As of 8:31 a.m. EDT on Friday, WTI Crude was up 2.97 percent at $38.52. Brent Crude was surging 3.88 percent to $41.50, after topping $40 a barrel earlier this week for the first time since early March, when Saudi Arabia and Russia broke up the previous OPEC+ pact and started an oil price war for market share.
This month’s OPEC+ meeting hasn’t lacked the drama surrounding the group’s previous meetings. Initially, the OPEC+ group was aiming for holding the meeting on June 4, earlier than the initial plans to hold the teleconference on June 9 and 10.

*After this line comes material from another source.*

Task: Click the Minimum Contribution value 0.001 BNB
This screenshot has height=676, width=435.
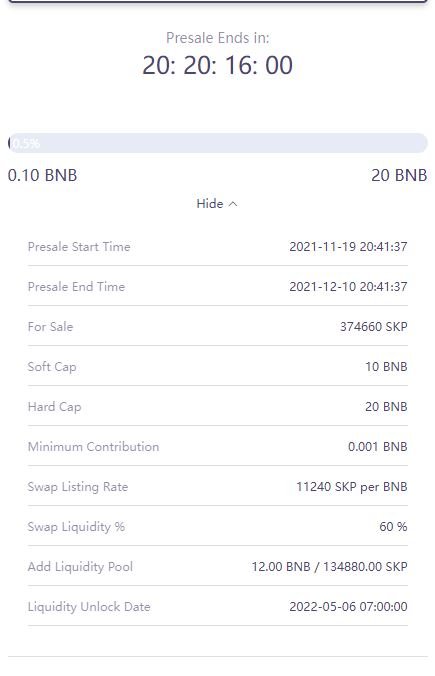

Russia and Saudi Arabia—the two leaders of the OPEC+ pact—have reportedly reached a preliminary agreement to extend the current level of the OPEC+ production cuts by one month. Ahead of previous meetings, it has been customary for Russia to play hard to get and not agree to anything until the very last moment. But this time around, Russia and the Saudis look to be in agreement from the start of negotiations. However, this time they are conditioning the one-month extension to the laggards in compliance showing exemplary compliance and compensating for flouting their quotas in May. Those laggards, as usual, are Iraq and Nigeria from OPEC and Kazakhstan from non-OPEC. Related: Lithium-Ion Battery Demand To Increase By More Than 1000% This Decade
Failing to get a firm commitment from all producers about full compliance, the OPEC+ heavyweights scrapped the plan for a June 4 meeting.
The meeting is now set for Saturday, June 6, Russia’s energy ministry said on Friday, while Saudi Arabia’s Energy Minister, Prince Abdulaziz bin Salman, told Reuters today that “Coordination is under way to hold OPEC and OPEC+ meetings tomorrow afternoon.”
The fact that the OPEC+ pact found a way to hold the meeting this week suggests that there could be an agreement for a one-month extension of the record cuts.
“Any deal will likely be subject to better compliance from those who have fallen short so far,” ING strategists Warren Patterson and Wenyu Yao said on Friday.